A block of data
-*-*-

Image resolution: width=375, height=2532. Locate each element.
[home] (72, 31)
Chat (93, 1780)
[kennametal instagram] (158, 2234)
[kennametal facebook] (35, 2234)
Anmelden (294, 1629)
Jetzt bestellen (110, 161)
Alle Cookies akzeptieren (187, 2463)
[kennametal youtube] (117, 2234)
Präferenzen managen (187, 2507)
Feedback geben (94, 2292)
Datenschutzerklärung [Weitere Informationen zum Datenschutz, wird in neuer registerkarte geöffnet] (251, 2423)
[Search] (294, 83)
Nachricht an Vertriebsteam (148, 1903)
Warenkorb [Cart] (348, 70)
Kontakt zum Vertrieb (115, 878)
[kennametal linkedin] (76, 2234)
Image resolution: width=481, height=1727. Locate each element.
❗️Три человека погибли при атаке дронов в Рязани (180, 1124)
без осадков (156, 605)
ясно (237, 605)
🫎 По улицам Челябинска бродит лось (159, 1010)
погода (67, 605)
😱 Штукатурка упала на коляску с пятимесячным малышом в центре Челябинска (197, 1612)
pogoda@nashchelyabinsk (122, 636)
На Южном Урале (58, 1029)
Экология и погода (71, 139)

-*-*-

Goal of the exercise | Gather every line of the records above that contains the word "Image" and copy each one out. The match is case-sensitive.

Worked solution |
Image resolution: width=375, height=2532. Locate each element.
Image resolution: width=481, height=1727. Locate each element.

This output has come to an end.